Moving Defendants also take issue with the other statutory theories relied upon by plaintiffs. However, since plaintiffs have at least set forth a valid cause of action under Corporations Code section 1602, the court need not adjudicate the merits of each statutory theory. A defendant cannot demur to a portion of a cause of action. (See Financial Corp. of America v. Wilburn (1987) 189 Cal.App.3d 764, 778—“[A] defendant cannot demur generally to part of a cause of action;” see also PH II, Inc. v. Superior Court (1995) 33 Cal.App.4th 1680, 1682—“A demurrer does not lie to a portion of a cause of action;” Pointe San Diego Residential Community, L.P. v. Procopio, Cory, Hargreaves & Savitch, LLP (2011) 195 Cal.App.4th 265, 274—“ A demurrer challenges a cause of action and cannot be used to attack a portion of a cause of action.”)
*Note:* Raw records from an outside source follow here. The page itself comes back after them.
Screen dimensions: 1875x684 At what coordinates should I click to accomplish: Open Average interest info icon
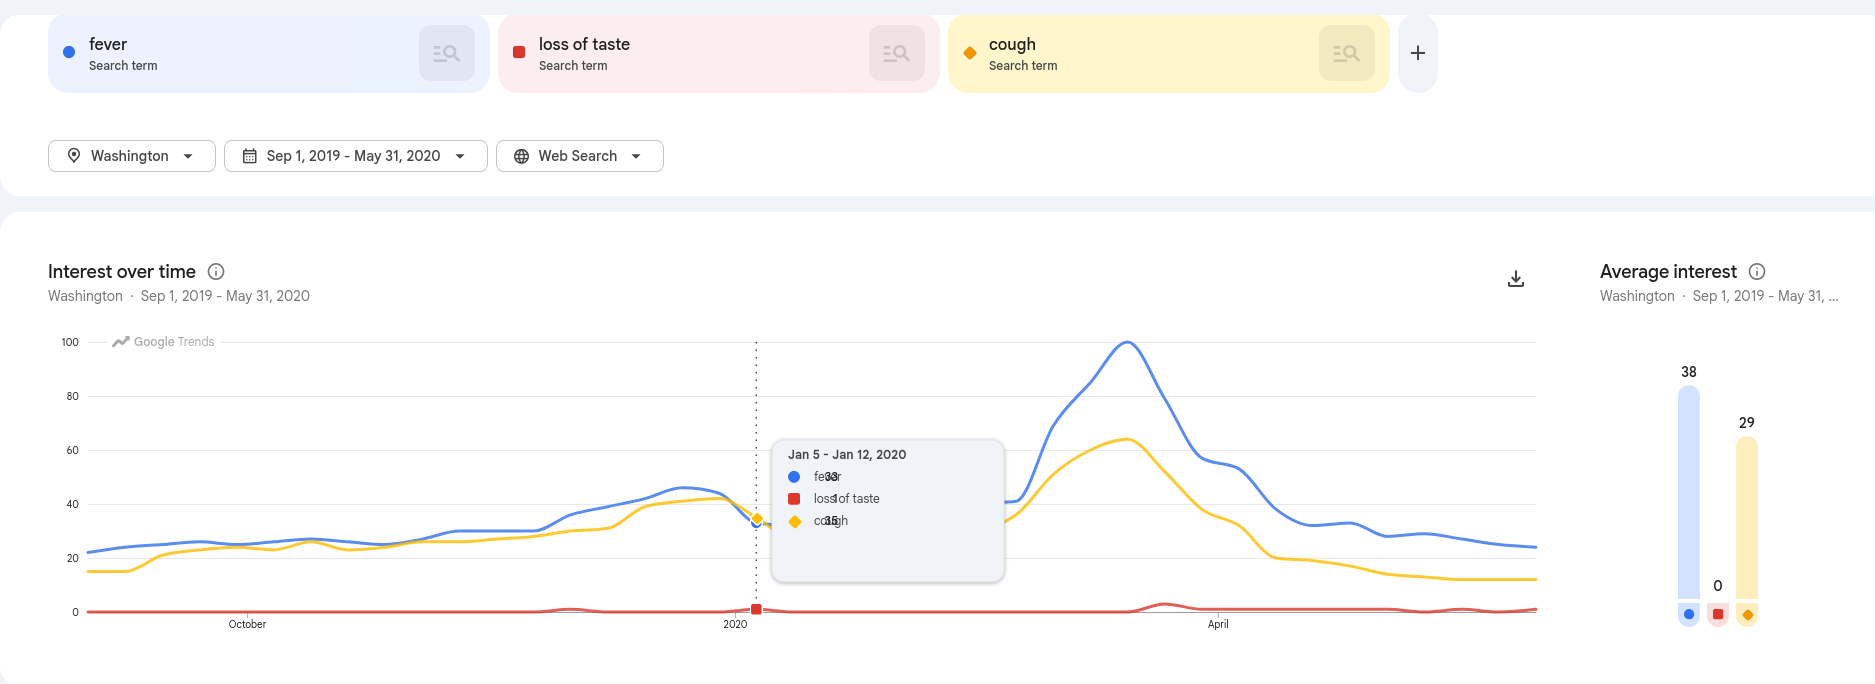point(1757,271)
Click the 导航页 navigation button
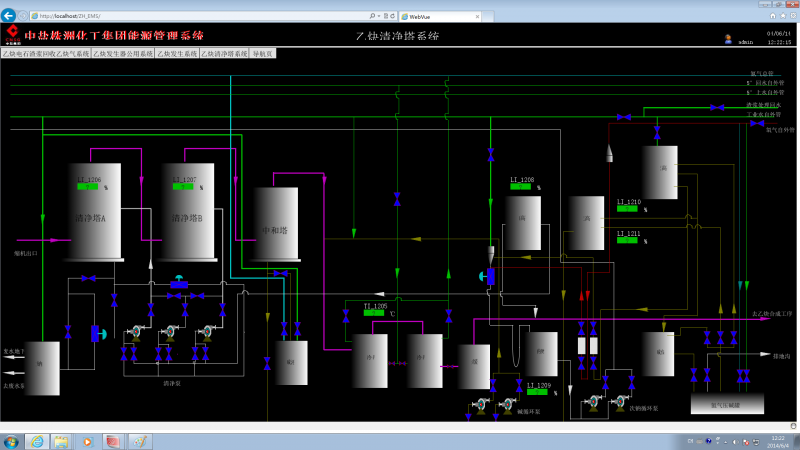The height and width of the screenshot is (450, 800). point(263,54)
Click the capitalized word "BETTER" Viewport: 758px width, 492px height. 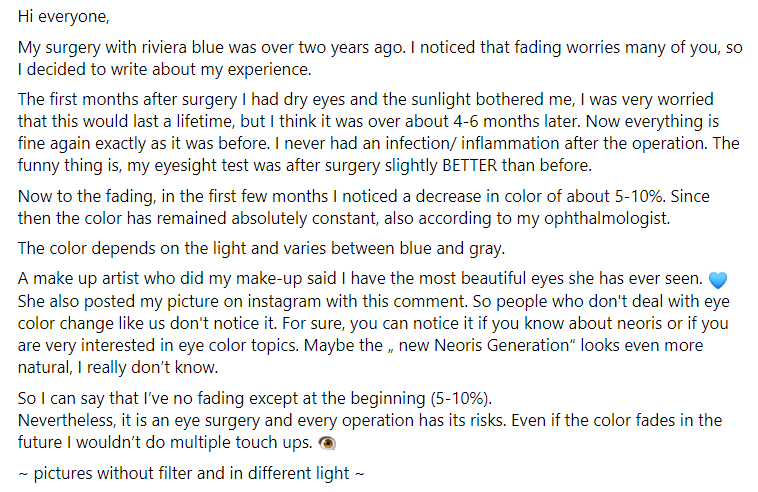469,165
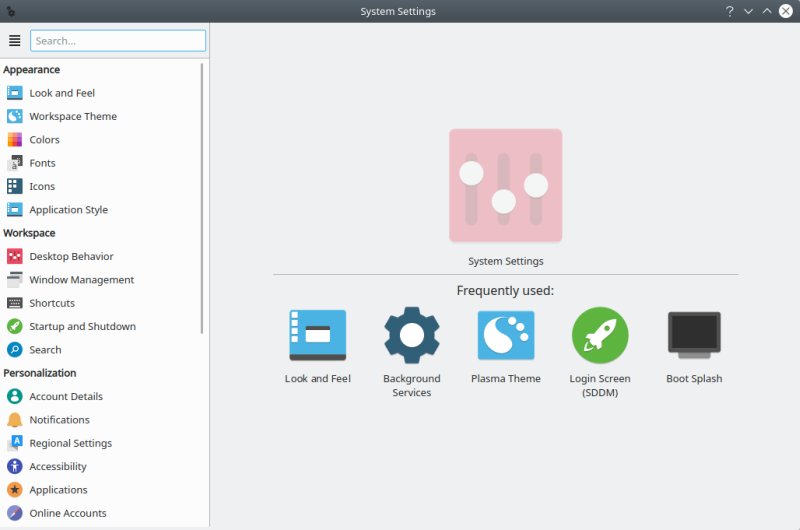
Task: Click the large System Settings sliders logo
Action: [x=505, y=185]
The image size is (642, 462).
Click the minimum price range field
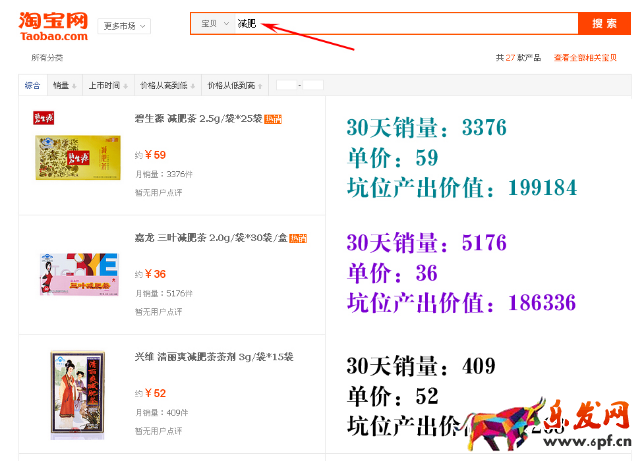[286, 85]
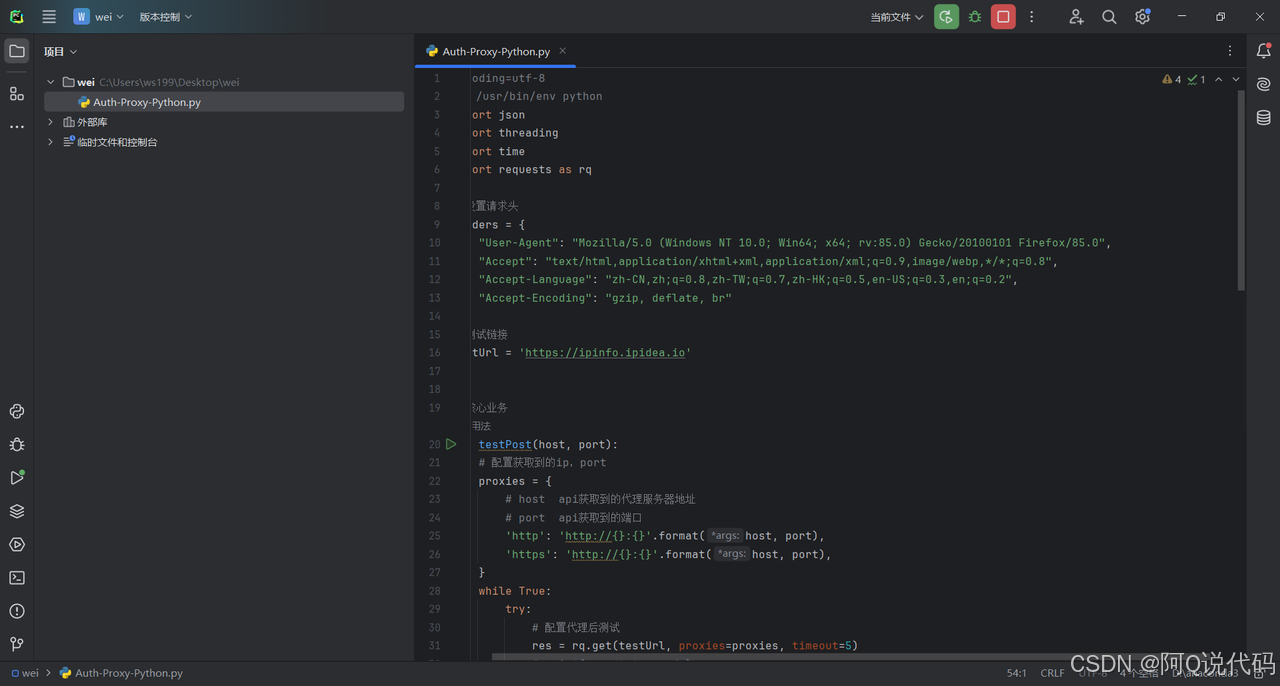Open the Database tool window on the right

(1264, 118)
Accordingly, the Moving Defendants’ demurrer to the seventh cause of action in plaintiffs’ complaint on the ground that the pleading does not state facts sufficient to constitute a cause of action [Code Civ. Proc., §430.10, subd. (e)] for violation of Corporations Code is OVERRULED.

VIII. Moving Defendants’ demurrer to the eighth cause of action [injunctive relief] of plaintiffs’ complaint is OVERRULED.

In demurring to the eighth cause of action, Moving Defendants argue, “Injunctive relief is a remedy, not a cause of action.” (City of South Pasadena v. Dept. of Transportation (1994) 29 Cal.App.4th 1280, 1293.) “To qualify for a permanent injunction, the plaintiff must prove (1) the elements of a cause of action involving the wrongful act sought to be enjoined and (2) the grounds for equitable relief, such as, inadequacy of the remedy at law.” (Id. at p. 1293; see also 5 Witkin, California Procedure (4th ed. 1997) Pleading, §779, p. 236.) “Injunctive relief is a remedy and not, in itself, a cause of action, and a cause of action must exist before injunctive relief may be granted.” (Shell Oil v. Richter (1942) 52 Cal.App.2d 164, 168.)

Moving Defendants contend there are no allegations of an inadequate remedy, irreparable harm, etc. However, plaintiffs have made such allegations at paragraphs 72 – 73 of the complaint.

Accordingly, the Moving Defendants’ demurrer to the eighth cause of action in plaintiffs’ complaint on the ground that the pleading does not state facts sufficient to constitute a cause of action [Code Civ. Proc., §430.10, subd. (e)] for injunctive relief is OVERRULED.